# [YOUR ASSIGNMENT]
Each record must be retyped word for word.
EXERCISE DATA section start
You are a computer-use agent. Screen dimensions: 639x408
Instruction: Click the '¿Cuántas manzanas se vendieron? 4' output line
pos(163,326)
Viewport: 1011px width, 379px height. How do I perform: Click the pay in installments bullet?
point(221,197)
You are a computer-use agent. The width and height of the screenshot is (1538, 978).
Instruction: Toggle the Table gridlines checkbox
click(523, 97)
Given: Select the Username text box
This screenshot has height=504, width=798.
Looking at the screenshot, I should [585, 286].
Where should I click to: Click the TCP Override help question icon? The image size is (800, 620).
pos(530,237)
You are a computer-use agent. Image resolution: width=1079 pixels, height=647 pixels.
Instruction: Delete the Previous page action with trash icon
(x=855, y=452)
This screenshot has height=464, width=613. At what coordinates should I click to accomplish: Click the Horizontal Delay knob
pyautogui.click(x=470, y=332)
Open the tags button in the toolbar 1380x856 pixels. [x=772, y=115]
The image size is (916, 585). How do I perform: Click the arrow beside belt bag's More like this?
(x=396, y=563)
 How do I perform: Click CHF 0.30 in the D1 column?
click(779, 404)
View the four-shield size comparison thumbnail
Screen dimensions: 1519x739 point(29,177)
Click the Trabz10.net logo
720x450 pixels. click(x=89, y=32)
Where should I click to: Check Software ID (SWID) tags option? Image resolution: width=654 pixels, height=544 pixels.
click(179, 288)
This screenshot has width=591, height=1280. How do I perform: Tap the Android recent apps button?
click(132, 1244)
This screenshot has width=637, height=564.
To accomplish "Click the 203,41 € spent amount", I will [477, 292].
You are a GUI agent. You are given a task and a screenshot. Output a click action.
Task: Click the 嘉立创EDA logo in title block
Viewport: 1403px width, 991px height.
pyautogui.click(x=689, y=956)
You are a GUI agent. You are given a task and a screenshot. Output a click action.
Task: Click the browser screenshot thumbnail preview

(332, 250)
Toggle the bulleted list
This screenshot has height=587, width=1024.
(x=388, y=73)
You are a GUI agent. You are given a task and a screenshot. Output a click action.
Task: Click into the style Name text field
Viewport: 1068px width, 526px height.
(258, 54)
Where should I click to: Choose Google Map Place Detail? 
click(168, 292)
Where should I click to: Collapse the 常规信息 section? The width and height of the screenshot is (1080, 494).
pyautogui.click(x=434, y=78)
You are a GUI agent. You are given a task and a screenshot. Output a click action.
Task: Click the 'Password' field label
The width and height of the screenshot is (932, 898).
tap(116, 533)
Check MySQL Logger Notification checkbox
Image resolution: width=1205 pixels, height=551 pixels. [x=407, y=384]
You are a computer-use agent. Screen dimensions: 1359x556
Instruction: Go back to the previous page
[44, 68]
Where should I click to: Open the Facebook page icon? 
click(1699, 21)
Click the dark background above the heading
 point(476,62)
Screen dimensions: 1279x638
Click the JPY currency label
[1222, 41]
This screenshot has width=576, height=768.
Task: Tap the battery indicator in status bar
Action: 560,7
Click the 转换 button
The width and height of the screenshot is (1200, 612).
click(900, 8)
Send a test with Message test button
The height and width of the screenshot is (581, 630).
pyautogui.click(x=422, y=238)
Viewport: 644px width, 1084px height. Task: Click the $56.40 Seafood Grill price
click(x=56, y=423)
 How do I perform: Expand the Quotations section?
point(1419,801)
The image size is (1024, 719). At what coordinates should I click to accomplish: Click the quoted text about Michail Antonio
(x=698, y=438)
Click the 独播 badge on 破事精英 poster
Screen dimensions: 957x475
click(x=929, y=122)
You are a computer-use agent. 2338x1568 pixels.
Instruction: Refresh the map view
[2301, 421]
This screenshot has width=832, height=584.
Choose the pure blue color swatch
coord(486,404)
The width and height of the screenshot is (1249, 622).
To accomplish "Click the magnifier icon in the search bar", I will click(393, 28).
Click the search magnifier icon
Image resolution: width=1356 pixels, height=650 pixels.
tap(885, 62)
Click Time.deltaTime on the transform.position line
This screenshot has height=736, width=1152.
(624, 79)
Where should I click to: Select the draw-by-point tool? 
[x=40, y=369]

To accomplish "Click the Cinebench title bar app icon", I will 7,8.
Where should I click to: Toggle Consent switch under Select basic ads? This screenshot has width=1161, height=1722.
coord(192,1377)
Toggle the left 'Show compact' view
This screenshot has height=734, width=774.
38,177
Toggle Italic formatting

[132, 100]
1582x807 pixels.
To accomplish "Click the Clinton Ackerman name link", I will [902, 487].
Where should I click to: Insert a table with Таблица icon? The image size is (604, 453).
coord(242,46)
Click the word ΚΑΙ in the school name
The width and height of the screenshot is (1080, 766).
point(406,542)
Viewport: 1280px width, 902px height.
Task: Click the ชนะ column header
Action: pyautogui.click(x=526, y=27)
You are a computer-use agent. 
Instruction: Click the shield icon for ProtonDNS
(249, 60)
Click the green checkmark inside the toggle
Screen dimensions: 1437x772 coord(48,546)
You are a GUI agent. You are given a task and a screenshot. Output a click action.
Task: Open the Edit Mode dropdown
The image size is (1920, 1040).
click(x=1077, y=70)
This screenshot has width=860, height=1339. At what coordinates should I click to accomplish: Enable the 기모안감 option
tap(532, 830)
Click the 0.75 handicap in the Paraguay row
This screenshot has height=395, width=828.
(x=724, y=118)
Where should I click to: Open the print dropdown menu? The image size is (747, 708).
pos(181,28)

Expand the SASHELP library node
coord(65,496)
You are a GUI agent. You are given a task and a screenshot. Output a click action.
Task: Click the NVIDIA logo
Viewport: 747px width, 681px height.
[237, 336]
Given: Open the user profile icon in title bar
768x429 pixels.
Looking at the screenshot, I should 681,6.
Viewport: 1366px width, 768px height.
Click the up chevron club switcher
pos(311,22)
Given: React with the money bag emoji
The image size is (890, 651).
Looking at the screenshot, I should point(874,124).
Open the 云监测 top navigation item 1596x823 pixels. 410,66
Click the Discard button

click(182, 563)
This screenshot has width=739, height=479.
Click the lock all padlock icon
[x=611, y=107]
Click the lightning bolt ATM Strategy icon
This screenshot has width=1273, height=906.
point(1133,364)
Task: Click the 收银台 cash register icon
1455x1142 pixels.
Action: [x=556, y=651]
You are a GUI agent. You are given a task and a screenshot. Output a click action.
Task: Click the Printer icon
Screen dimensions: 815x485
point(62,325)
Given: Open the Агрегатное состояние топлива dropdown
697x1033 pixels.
EXERCISE DATA section end
# [OUTPUT FOR THIS EXERCISE]
You are a computer-use agent. Screen dimensions: 639x408
Instruction: Click the '¿Cuántas manzanas se vendieron? 4' output line
pos(163,326)
Viewport: 1011px width, 379px height. How do I perform: Click the pay in installments bullet?
point(221,197)
You are a computer-use agent. The width and height of the screenshot is (1538, 978).
Instruction: Toggle the Table gridlines checkbox
click(523, 97)
Given: Select the Username text box
This screenshot has height=504, width=798.
Looking at the screenshot, I should [585, 286].
Where should I click to: Click the TCP Override help question icon? The image size is (800, 620).
pos(530,237)
You are a computer-use agent. Image resolution: width=1079 pixels, height=647 pixels.
Instruction: Delete the Previous page action with trash icon
(x=855, y=452)
This screenshot has height=464, width=613. At what coordinates should I click to accomplish: Click the Horizontal Delay knob
pyautogui.click(x=470, y=332)
Open the tags button in the toolbar 1380x856 pixels. [x=772, y=115]
The image size is (916, 585). How do I perform: Click the arrow beside belt bag's More like this?
(x=396, y=563)
 How do I perform: Click CHF 0.30 in the D1 column?
click(779, 404)
View the four-shield size comparison thumbnail
Screen dimensions: 1519x739 point(29,177)
Click the Trabz10.net logo
720x450 pixels. click(x=89, y=32)
Where should I click to: Check Software ID (SWID) tags option? Image resolution: width=654 pixels, height=544 pixels.
click(179, 288)
This screenshot has width=591, height=1280. How do I perform: Tap the Android recent apps button?
click(132, 1244)
This screenshot has width=637, height=564.
To accomplish "Click the 203,41 € spent amount", I will [477, 292].
You are a GUI agent. You are given a task and a screenshot. Output a click action.
Task: Click the 嘉立创EDA logo in title block
Viewport: 1403px width, 991px height.
pyautogui.click(x=689, y=956)
You are a GUI agent. You are given a task and a screenshot. Output a click action.
Task: Click the browser screenshot thumbnail preview

(332, 250)
Toggle the bulleted list
This screenshot has height=587, width=1024.
(x=388, y=73)
You are a GUI agent. You are given a task and a screenshot. Output a click action.
Task: Click into the style Name text field
Viewport: 1068px width, 526px height.
(258, 54)
Where should I click to: Choose Google Map Place Detail? 
click(168, 292)
Where should I click to: Collapse the 常规信息 section? The width and height of the screenshot is (1080, 494).
pyautogui.click(x=434, y=78)
You are a GUI agent. You are given a task and a screenshot. Output a click action.
Task: Click the 'Password' field label
The width and height of the screenshot is (932, 898).
tap(116, 533)
Check MySQL Logger Notification checkbox
Image resolution: width=1205 pixels, height=551 pixels. [x=407, y=384]
You are a computer-use agent. Screen dimensions: 1359x556
Instruction: Go back to the previous page
[44, 68]
Where should I click to: Open the Facebook page icon? 
click(1699, 21)
Click the dark background above the heading
 point(476,62)
Screen dimensions: 1279x638
Click the JPY currency label
[1222, 41]
This screenshot has width=576, height=768.
Task: Tap the battery indicator in status bar
Action: 560,7
Click the 转换 button
The width and height of the screenshot is (1200, 612).
click(900, 8)
Send a test with Message test button
The height and width of the screenshot is (581, 630).
pyautogui.click(x=422, y=238)
Viewport: 644px width, 1084px height. Task: Click the $56.40 Seafood Grill price
click(x=56, y=423)
 How do I perform: Expand the Quotations section?
point(1419,801)
The image size is (1024, 719). At what coordinates should I click to accomplish: Click the quoted text about Michail Antonio
(x=698, y=438)
Click the 独播 badge on 破事精英 poster
Screen dimensions: 957x475
click(x=929, y=122)
You are a computer-use agent. 2338x1568 pixels.
Instruction: Refresh the map view
[2301, 421]
This screenshot has width=832, height=584.
Choose the pure blue color swatch
coord(486,404)
The width and height of the screenshot is (1249, 622).
To accomplish "Click the magnifier icon in the search bar", I will click(393, 28).
Click the search magnifier icon
Image resolution: width=1356 pixels, height=650 pixels.
tap(885, 62)
Click Time.deltaTime on the transform.position line
This screenshot has height=736, width=1152.
(624, 79)
Where should I click to: Select the draw-by-point tool? 
[x=40, y=369]

To accomplish "Click the Cinebench title bar app icon", I will 7,8.
Where should I click to: Toggle Consent switch under Select basic ads? This screenshot has width=1161, height=1722.
coord(192,1377)
Toggle the left 'Show compact' view
This screenshot has height=734, width=774.
38,177
Toggle Italic formatting

[132, 100]
1582x807 pixels.
To accomplish "Click the Clinton Ackerman name link", I will [902, 487].
Where should I click to: Insert a table with Таблица icon? The image size is (604, 453).
coord(242,46)
Click the word ΚΑΙ in the school name
The width and height of the screenshot is (1080, 766).
point(406,542)
Viewport: 1280px width, 902px height.
Task: Click the ชนะ column header
Action: pyautogui.click(x=526, y=27)
You are a computer-use agent. 
Instruction: Click the shield icon for ProtonDNS
(249, 60)
Click the green checkmark inside the toggle
Screen dimensions: 1437x772 coord(48,546)
You are a GUI agent. You are given a task and a screenshot. Output a click action.
Task: Open the Edit Mode dropdown
The image size is (1920, 1040).
click(x=1077, y=70)
This screenshot has width=860, height=1339. At what coordinates should I click to accomplish: Enable the 기모안감 option
tap(532, 830)
Click the 0.75 handicap in the Paraguay row
This screenshot has height=395, width=828.
(x=724, y=118)
Where should I click to: Open the print dropdown menu? The image size is (747, 708).
pos(181,28)

Expand the SASHELP library node
coord(65,496)
You are a GUI agent. You are given a task and a screenshot. Output a click action.
Task: Click the NVIDIA logo
Viewport: 747px width, 681px height.
[237, 336]
Given: Open the user profile icon in title bar
768x429 pixels.
Looking at the screenshot, I should 681,6.
Viewport: 1366px width, 768px height.
Click the up chevron club switcher
pos(311,22)
Given: React with the money bag emoji
The image size is (890, 651).
Looking at the screenshot, I should point(874,124).
Open the 云监测 top navigation item 1596x823 pixels. 410,66
Click the Discard button

click(182, 563)
This screenshot has width=739, height=479.
Click the lock all padlock icon
[x=611, y=107]
Click the lightning bolt ATM Strategy icon
This screenshot has width=1273, height=906.
point(1133,364)
Task: Click the 收银台 cash register icon
1455x1142 pixels.
Action: [x=556, y=651]
You are a GUI agent. You are given a task and a screenshot. Output a click action.
Task: Click the Printer icon
Screen dimensions: 815x485
point(62,325)
Given: Open the Агрегатное состояние топлива dropdown
697x1033 pixels.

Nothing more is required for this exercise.